DIRECTIONS FOR THIS TASK:
The full set of records must be set down verbatim.

[Stored items from a collection]

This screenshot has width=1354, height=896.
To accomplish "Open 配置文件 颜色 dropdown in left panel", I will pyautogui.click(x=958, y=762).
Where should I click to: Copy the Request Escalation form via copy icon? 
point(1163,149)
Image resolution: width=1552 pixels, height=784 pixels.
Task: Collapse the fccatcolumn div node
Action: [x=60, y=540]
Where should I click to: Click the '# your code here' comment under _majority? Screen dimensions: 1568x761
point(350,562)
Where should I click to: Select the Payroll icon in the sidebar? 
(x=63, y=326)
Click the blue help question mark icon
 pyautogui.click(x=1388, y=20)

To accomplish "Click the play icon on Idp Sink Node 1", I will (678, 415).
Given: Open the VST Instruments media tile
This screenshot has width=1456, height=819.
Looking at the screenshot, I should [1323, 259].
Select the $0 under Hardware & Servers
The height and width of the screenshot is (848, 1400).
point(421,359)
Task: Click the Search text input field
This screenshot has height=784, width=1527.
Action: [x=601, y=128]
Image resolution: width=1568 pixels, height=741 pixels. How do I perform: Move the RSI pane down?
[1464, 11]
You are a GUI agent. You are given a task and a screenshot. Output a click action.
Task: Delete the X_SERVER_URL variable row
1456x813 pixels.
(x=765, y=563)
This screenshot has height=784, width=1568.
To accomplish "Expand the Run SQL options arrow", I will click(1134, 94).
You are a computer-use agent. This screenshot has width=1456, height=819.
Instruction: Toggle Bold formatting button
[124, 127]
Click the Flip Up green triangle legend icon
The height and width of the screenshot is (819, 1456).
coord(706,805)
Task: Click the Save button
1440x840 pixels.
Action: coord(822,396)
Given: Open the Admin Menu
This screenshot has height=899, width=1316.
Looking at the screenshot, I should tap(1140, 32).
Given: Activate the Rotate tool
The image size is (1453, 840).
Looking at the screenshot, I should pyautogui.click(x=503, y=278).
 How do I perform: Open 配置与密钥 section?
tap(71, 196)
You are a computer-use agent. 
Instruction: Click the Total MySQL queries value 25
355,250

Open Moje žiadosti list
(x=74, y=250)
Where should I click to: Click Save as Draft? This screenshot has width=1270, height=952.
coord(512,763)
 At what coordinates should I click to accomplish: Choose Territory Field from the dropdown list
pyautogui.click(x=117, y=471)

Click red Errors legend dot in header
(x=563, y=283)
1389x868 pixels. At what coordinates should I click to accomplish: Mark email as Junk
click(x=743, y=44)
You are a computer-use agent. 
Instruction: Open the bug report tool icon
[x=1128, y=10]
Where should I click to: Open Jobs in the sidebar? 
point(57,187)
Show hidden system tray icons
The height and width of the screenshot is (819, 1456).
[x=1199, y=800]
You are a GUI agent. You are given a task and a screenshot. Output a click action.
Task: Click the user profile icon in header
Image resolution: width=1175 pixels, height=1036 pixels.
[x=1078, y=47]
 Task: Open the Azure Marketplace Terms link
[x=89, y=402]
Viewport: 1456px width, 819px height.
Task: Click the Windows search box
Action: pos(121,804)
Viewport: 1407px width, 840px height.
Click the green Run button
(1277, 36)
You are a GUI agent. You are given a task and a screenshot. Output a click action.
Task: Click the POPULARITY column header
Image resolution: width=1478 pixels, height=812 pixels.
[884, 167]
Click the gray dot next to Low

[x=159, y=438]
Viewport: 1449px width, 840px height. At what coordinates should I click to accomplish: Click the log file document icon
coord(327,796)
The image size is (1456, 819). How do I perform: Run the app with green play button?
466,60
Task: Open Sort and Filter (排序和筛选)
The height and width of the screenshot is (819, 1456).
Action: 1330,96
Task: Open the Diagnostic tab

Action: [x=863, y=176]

RESULT FOR THIS EXERCISE:
This screenshot has width=1354, height=896.
To accomplish "Open 配置文件 颜色 dropdown in left panel", I will pyautogui.click(x=958, y=762).
Where should I click to: Copy the Request Escalation form via copy icon? 
point(1163,149)
Image resolution: width=1552 pixels, height=784 pixels.
Task: Collapse the fccatcolumn div node
Action: [x=60, y=540]
Where should I click to: Click the '# your code here' comment under _majority? Screen dimensions: 1568x761
point(350,562)
Where should I click to: Select the Payroll icon in the sidebar? 
(x=63, y=326)
Click the blue help question mark icon
 pyautogui.click(x=1388, y=20)

To accomplish "Click the play icon on Idp Sink Node 1", I will (678, 415).
Given: Open the VST Instruments media tile
This screenshot has width=1456, height=819.
Looking at the screenshot, I should [1323, 259].
Select the $0 under Hardware & Servers
The height and width of the screenshot is (848, 1400).
point(421,359)
Task: Click the Search text input field
This screenshot has height=784, width=1527.
Action: [x=601, y=128]
Image resolution: width=1568 pixels, height=741 pixels. How do I perform: Move the RSI pane down?
[1464, 11]
You are a GUI agent. You are given a task and a screenshot. Output a click action.
Task: Delete the X_SERVER_URL variable row
1456x813 pixels.
(x=765, y=563)
This screenshot has height=784, width=1568.
To accomplish "Expand the Run SQL options arrow", I will click(1134, 94).
You are a computer-use agent. This screenshot has width=1456, height=819.
Instruction: Toggle Bold formatting button
[124, 127]
Click the Flip Up green triangle legend icon
The height and width of the screenshot is (819, 1456).
coord(706,805)
Task: Click the Save button
1440x840 pixels.
Action: coord(822,396)
Given: Open the Admin Menu
This screenshot has height=899, width=1316.
Looking at the screenshot, I should tap(1140, 32).
Given: Activate the Rotate tool
The image size is (1453, 840).
Looking at the screenshot, I should pyautogui.click(x=503, y=278).
 How do I perform: Open 配置与密钥 section?
tap(71, 196)
You are a computer-use agent. 
Instruction: Click the Total MySQL queries value 25
355,250

Open Moje žiadosti list
(x=74, y=250)
Where should I click to: Click Save as Draft? This screenshot has width=1270, height=952.
coord(512,763)
 At what coordinates should I click to accomplish: Choose Territory Field from the dropdown list
pyautogui.click(x=117, y=471)

Click red Errors legend dot in header
(x=563, y=283)
1389x868 pixels. At what coordinates should I click to accomplish: Mark email as Junk
click(x=743, y=44)
You are a computer-use agent. 
Instruction: Open the bug report tool icon
[x=1128, y=10]
Where should I click to: Open Jobs in the sidebar? 
point(57,187)
Show hidden system tray icons
The height and width of the screenshot is (819, 1456).
[x=1199, y=800]
You are a GUI agent. You are given a task and a screenshot. Output a click action.
Task: Click the user profile icon in header
Image resolution: width=1175 pixels, height=1036 pixels.
[x=1078, y=47]
 Task: Open the Azure Marketplace Terms link
[x=89, y=402]
Viewport: 1456px width, 819px height.
Task: Click the Windows search box
Action: pos(121,804)
Viewport: 1407px width, 840px height.
Click the green Run button
(1277, 36)
You are a GUI agent. You are given a task and a screenshot. Output a click action.
Task: Click the POPULARITY column header
Image resolution: width=1478 pixels, height=812 pixels.
[884, 167]
Click the gray dot next to Low

[x=159, y=438]
Viewport: 1449px width, 840px height. At what coordinates should I click to accomplish: Click the log file document icon
coord(327,796)
The image size is (1456, 819). How do I perform: Run the app with green play button?
466,60
Task: Open Sort and Filter (排序和筛选)
The height and width of the screenshot is (819, 1456).
Action: 1330,96
Task: Open the Diagnostic tab

Action: [x=863, y=176]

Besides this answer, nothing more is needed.